A darling of Republican and Democratic lawmakers alike, Career and Technical Education is the reform everyone loves to love. They can help prepare students for employment, help provide a prepared workforce, and help make learning relevant and engaging as students explore and prepare for careers that pique their interest.
But, depending upon how it is implemented, the approach also has a dark side. Once known as vocational education, Career and Technical Education (CTE) has a checkered past when it comes to its history of serving as a dead-end dumping ground where students of color, students from low-income families, and students with disabilities missed out on college preparatory academics because they had been funneled into narrowly defined pathways to low-paying jobs, as explained in a 2011 National Education Policy Center brief about the promising approach of “Linked Learning.”
A new NEPC brief released Tuesday offers several suggestions in this regard, including monitoring the demographics of specific CTE programs to ensure that students have equal access to high-quality programs and that specific subgroups are not tracked into specific career paths.
A different but growing concern is highlighted by NEPC Fellow Kenneth Saltman, a professor in the Department of Educational Leadership at the University of Massachusetts Dartmouth, in a series of recent articles and commentaries by Jeff Bryant, director of the Education Opportunity Network, a strategy and messaging center for progressive education policy.
“There’s also a very long history of businesses looking for ways to have free worker training centers,” Saltman warned.
For instance, Cisco has its own branded program that’s offered at Virginia schools and described in Bryant’s articles. Akron Public Schools has a Bridgestone Academy of Applied Engineering and Technology that prepares students to be, among other things, technicians trained to use the equipment of Bridgestone, one of the world’s largest automotive companies. And the state of Virginia, as Bryant notes, promised to pour $1.1 billion into tech-focused education in a successful effort to convince Amazon to build a second headquarters in the state.
Parents have questioned whether these cozy partnerships between schools and specific companies transform into a series of narrowly defined funnels to specific jobs at specific companies, Bryant writes. Instead, CTE should be an opportunity for students to explore a variety of careers that interest them.

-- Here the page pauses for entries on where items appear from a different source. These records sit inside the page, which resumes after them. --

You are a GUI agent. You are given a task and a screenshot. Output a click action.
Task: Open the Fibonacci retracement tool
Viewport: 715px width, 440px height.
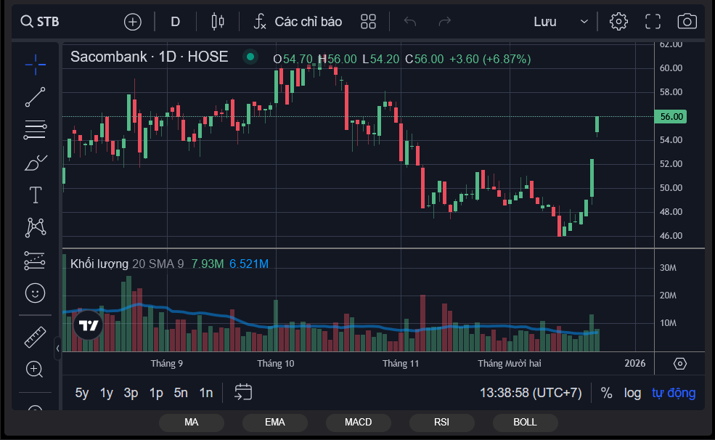pyautogui.click(x=35, y=130)
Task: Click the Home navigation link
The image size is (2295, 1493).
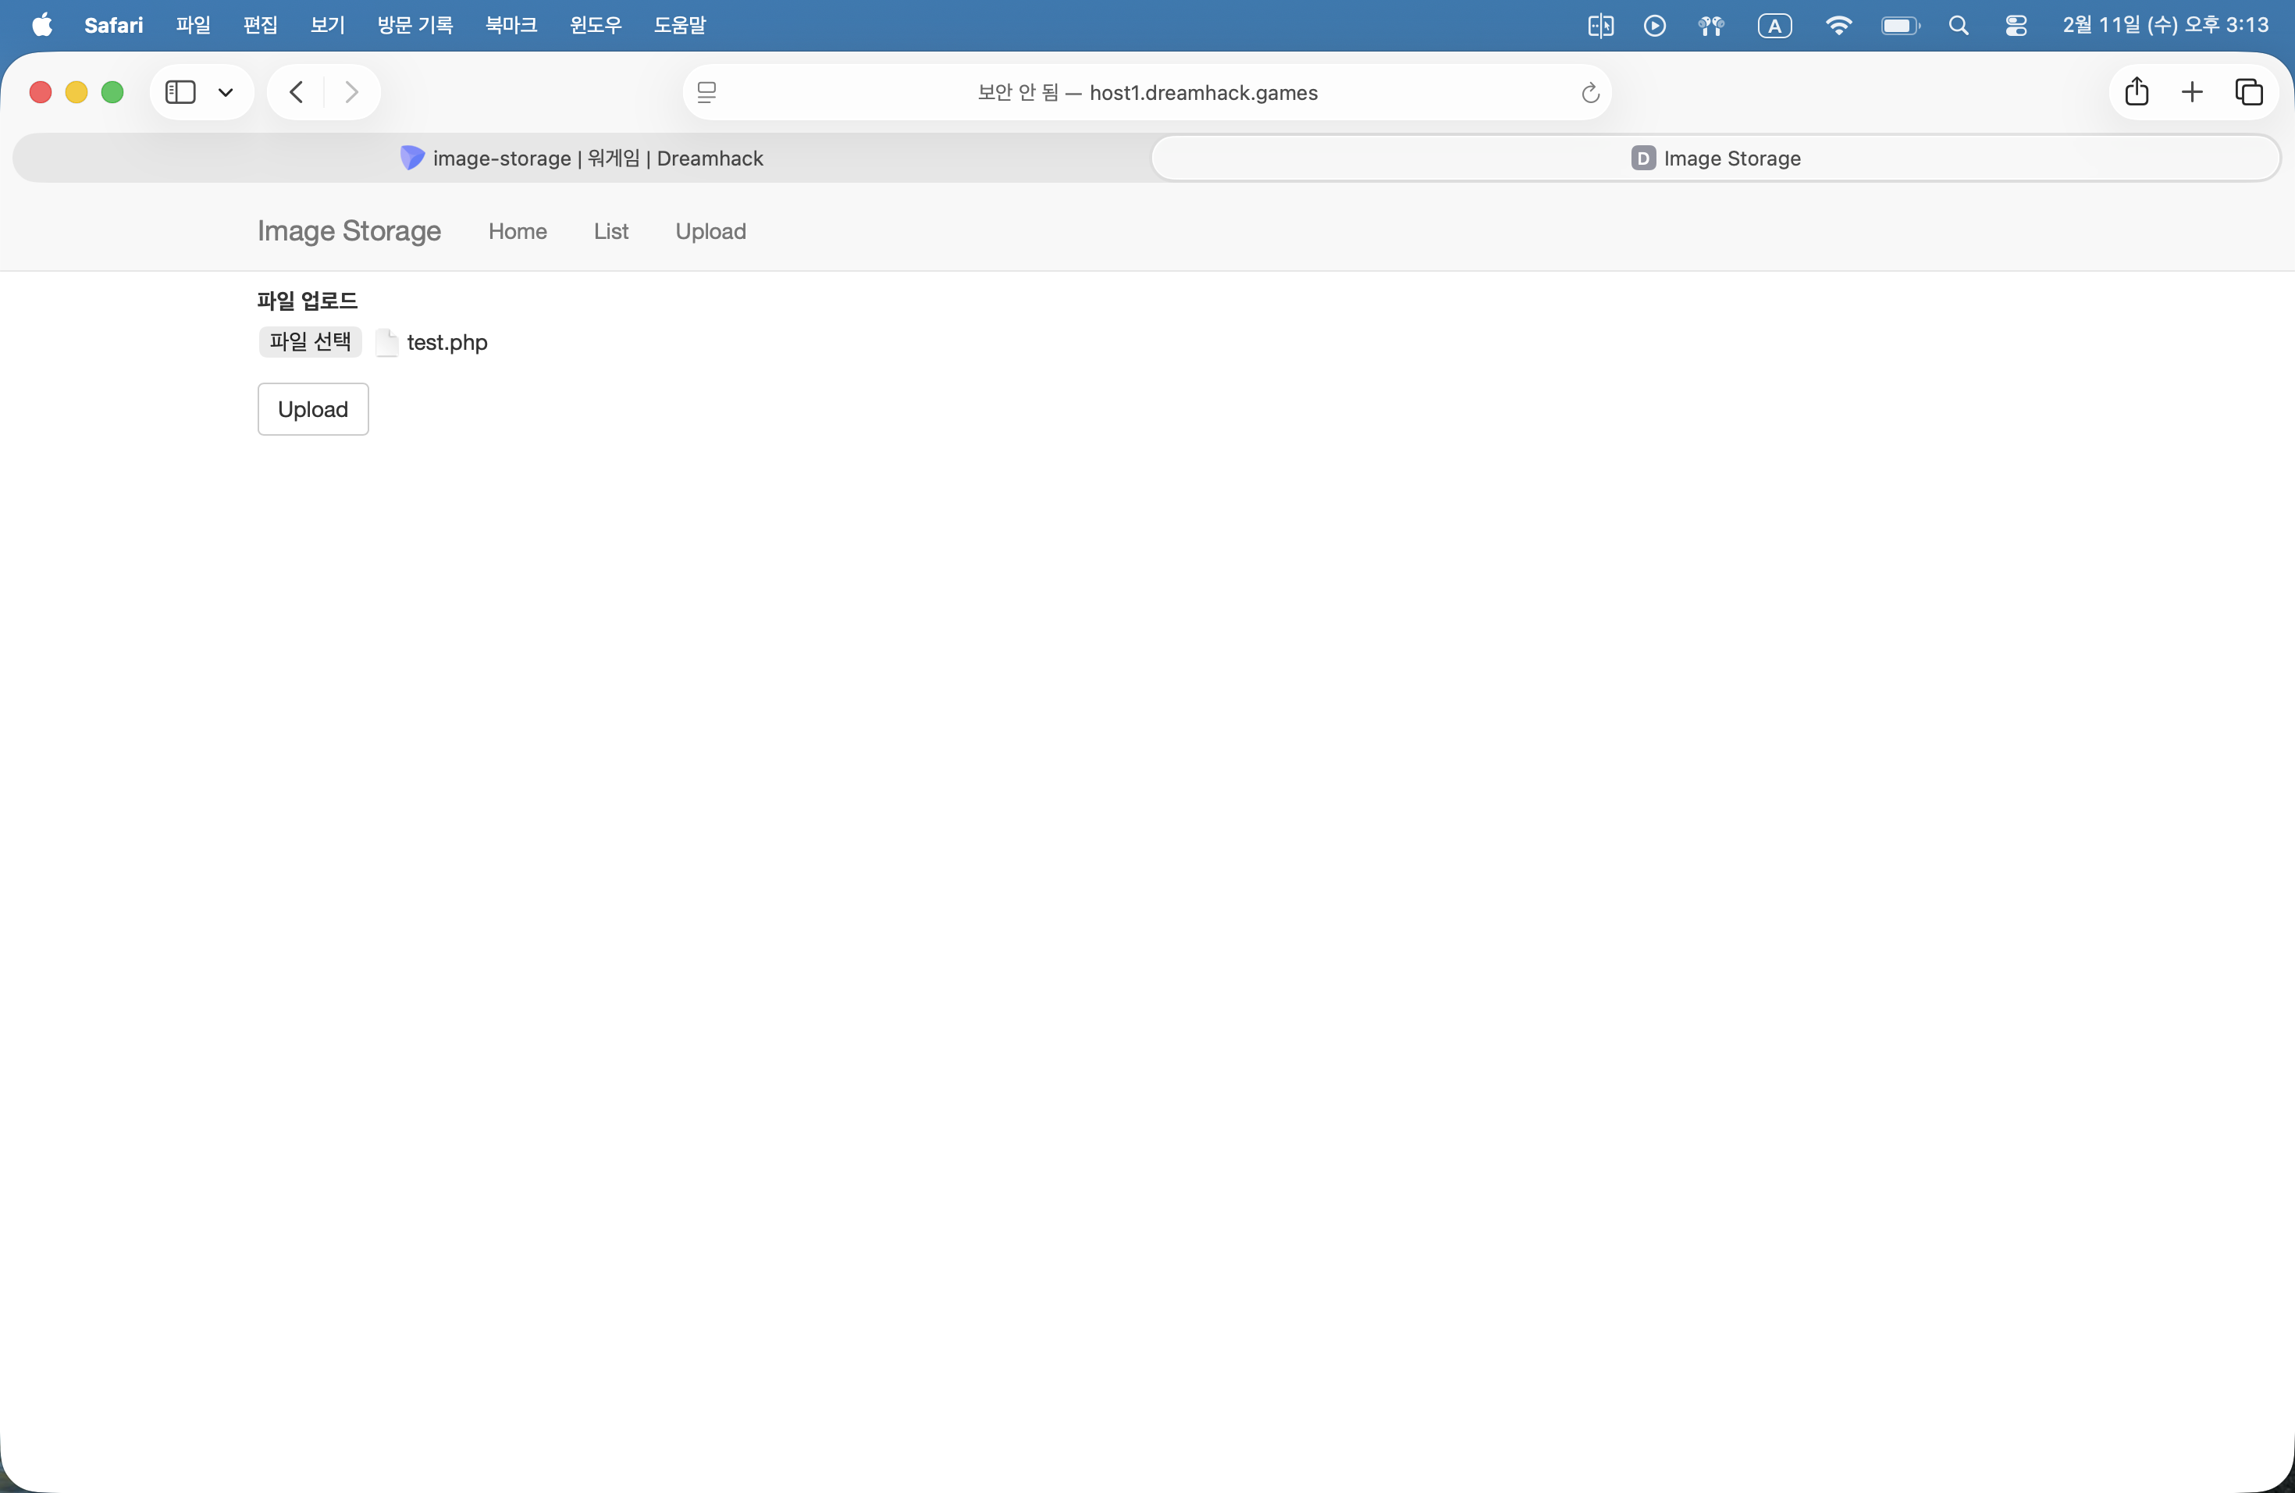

Saltman echoed their concerns. “A narrow focus on teaching skills really misses the boat on developing abilities that will matter to people in the future,” he said.
We don’t really know what the jobs of the future will be, so schools should be focused on developing students’ capacity to think, question, and theorize in new contexts related to their learning about the self and society. These goals will be gutted out by a narrow skills-based agenda.
Teaching students the more traditional, abstract skills “is not really at odds with ensuring students can become fully functioning in the economy,” Saltman added. “In many ways, a technical and skills-based curriculum will undermine students’ future economic capacity.”
In their extensive work on commercialism in schools, NEPC Fellows Alex Molnar and Faith Boninger highlight additional concerns about school-business partnerships and corporate sponsorships, including the use of digital technologies that violate student privacy and the danger that children will get the message that consumption is the primary means for attaining happiness and success in life.
And Saltman notes that the very companies that “partner” with schools to provide free training for their future work forces are too often the same organizations that fail to pay their fair share in taxes that support public schools.
“They take a lot more out than they put in,” he said.
So how can schools offer high-quality CTE that does not commercialize or narrow the curriculum at the whim of the latest company to offer funding assistance?
“At the very core of the issues,” Saltman said, “is the question over what public schools are for. There’s an old debate over the purpose of schools as preparation for work versus the purpose of schools as preparation for children to become adults who are capable of self-governance and full public participation.” In truth, schools can play both of these roles and more, but getting there requires deliberation and thoughtfulness, as well as a wariness of gifts that come with strings attached.